Some Hebrew ‘time’ words
There are several Hebrew words which refer to a long period of time.4 These include qedem which is the main one–word
term for ‘ancient’ and is sometimes translated ‘of old’; olam means ‘everlasting’
or ‘eternity’ and is translated ‘perpetual’, ‘of old’ or ‘for ever’; dor
means ‘a revolution of time’ or ‘an age’ and is sometimes translated ‘generations’;
tamid means ‘continually’ or ‘for ever’; ad means ‘unlimited time’
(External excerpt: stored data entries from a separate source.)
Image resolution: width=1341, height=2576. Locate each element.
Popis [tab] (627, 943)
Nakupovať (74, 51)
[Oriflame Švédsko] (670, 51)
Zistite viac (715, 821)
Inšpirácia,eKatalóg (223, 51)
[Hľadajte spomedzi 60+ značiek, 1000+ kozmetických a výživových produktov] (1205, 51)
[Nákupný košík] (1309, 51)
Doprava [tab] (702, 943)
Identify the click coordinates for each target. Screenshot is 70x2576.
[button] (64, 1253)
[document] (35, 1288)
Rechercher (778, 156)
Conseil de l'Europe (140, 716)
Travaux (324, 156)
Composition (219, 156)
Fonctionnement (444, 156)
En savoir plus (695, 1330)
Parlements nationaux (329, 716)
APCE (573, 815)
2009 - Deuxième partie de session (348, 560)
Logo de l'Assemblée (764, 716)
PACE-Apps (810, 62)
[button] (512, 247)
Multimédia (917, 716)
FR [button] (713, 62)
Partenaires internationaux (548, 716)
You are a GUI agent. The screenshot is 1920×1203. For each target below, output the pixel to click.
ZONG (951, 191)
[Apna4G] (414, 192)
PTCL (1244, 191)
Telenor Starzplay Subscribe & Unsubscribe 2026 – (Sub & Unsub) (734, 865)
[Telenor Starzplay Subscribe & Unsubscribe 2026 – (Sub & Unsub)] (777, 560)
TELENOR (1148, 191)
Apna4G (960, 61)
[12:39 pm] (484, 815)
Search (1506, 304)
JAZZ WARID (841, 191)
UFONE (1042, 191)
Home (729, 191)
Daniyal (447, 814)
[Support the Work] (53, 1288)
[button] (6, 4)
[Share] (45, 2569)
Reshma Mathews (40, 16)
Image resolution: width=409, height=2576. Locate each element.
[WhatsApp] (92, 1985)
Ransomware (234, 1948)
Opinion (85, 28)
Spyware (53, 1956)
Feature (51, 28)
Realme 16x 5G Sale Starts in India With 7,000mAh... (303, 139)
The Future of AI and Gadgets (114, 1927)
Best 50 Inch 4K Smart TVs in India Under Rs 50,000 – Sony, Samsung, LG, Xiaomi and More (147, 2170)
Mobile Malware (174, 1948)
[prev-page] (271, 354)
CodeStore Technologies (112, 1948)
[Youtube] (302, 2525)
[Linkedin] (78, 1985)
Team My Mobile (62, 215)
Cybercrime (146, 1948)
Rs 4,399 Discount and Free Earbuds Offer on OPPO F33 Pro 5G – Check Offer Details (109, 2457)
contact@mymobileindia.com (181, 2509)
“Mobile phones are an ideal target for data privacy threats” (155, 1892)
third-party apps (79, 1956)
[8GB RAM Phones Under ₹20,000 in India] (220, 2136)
or ‘for ever’; orek when used with yôm is translated ‘length
of days’; shanah means ‘a year’ or ‘a revolution of time’ (from the change
of seasons); netsach means ‘for ever’. Words for a shorter time span include
eth (a general term for time); and moed, meaning ‘seasons’ or
‘festivals’. Let us consider how some of these could have been used.
1. Event of long ago
If God had wanted to tell us that the creation events took place a long time in
the past, there were several ways He could have said it:
yamim (plural of yôm) alone or with ‘evening and morning’,
would have meant ‘and it was days of evening and morning’. This would have been
the simplest way, and could have signified many days and so the possibility of a
vast age.
qedem by itself or with ‘days’ would have meant ‘and it was from days of
old’.
olam with ‘days’ would also have meant ‘and it was from days of old’.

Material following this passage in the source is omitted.